The performance-capture work with the actors in the underwater scenes is fantastic, but it’s when the conflict gets really hairy that Cameron is most in his element. The open-water clash that dominates the last hour is an impressive feat of action cinema where the stakes are raised considerably by the vulnerability of the Na’vi children, all pleasantly feisty and resourceful.

“Family is our fortress,” says Jake, and while certain dynamics—such as the eldest son of the golden child and the undisciplined second son who can never live up to his example—seem pedestrian, the characters are all sufficiently fleshed out and individualized. to keep us invested. That’s especially true when disaster strikes and the sustained onslaught leaves no time to fall apart after a devastating loss.

The story of the good guys against the villains (scripted by Cameron, Rick Jaffa and Amanda Silver) is not particularly complicated, but the infinite particularities of the world in which it takes place and the tenderness with which the film observes the native inhabitants make Avatar: the way of the water surprisingly emotional. While much of the nuance in the cast’s work is overshadowed by CG wizardry, Saldaña and Winslet have poignant moments, Weaver has a solid foundation on which to build continued engagement, and Dalton and Champion stand out among the young newcomers.

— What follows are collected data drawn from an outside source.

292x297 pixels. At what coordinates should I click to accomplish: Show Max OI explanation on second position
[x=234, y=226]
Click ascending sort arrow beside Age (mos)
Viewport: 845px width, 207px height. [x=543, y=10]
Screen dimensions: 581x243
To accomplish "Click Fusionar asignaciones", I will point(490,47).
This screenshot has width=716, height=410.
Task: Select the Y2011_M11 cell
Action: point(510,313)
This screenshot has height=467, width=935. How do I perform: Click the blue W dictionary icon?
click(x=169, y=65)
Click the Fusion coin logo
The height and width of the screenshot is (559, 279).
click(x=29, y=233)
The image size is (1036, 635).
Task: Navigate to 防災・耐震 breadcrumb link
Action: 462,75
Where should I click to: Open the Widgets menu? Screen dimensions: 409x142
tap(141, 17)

I missed the blood-curdling suspense and tribal themes of James Horner’s score for the 2009 film, but composer Simon Franglen manages to keep the suspense where it counts. Even more than its predecessor, this is a work that successfully combines technology with imagination and meticulous contributions from every craft department. But in the end, it’s the sincerity of Cameron’s belief in this fantastic world he’s created that makes him memorable.